What you have to do
Output only the lines of the entries that follow, starting at the one with "Contact (19, 2524)" and running down to the one with "homosexual (90, 2539)", both included and unchanged.

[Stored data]
○ ○ ○ ○

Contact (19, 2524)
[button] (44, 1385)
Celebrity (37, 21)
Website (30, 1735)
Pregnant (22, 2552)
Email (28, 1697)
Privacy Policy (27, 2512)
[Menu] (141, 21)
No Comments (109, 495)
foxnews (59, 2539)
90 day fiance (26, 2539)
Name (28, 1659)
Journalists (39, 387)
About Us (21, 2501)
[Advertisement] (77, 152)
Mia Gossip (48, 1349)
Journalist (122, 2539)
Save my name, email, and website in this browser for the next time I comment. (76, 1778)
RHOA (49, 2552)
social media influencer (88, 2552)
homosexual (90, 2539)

○ ○ ○ ○

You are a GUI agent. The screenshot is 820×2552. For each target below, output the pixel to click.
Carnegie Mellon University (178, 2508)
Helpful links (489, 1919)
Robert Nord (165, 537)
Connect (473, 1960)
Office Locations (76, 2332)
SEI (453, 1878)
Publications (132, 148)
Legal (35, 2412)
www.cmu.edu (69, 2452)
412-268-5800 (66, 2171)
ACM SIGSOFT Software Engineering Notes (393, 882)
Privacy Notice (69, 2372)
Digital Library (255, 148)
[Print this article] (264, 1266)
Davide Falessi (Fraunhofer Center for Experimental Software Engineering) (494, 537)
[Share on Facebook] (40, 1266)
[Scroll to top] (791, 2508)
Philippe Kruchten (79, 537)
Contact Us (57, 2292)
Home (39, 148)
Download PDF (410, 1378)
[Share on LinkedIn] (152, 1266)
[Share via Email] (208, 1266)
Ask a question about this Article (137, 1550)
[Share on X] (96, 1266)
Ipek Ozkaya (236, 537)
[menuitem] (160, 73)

○ ○ ○ ○

Answer area
Contact (19, 2524)
[button] (44, 1385)
Celebrity (37, 21)
Website (30, 1735)
Pregnant (22, 2552)
Email (28, 1697)
Privacy Policy (27, 2512)
[Menu] (141, 21)
No Comments (109, 495)
foxnews (59, 2539)
90 day fiance (26, 2539)
Name (28, 1659)
Journalists (39, 387)
About Us (21, 2501)
[Advertisement] (77, 152)
Mia Gossip (48, 1349)
Journalist (122, 2539)
Save my name, email, and website in this browser for the next time I comment. (76, 1778)
RHOA (49, 2552)
social media influencer (88, 2552)
homosexual (90, 2539)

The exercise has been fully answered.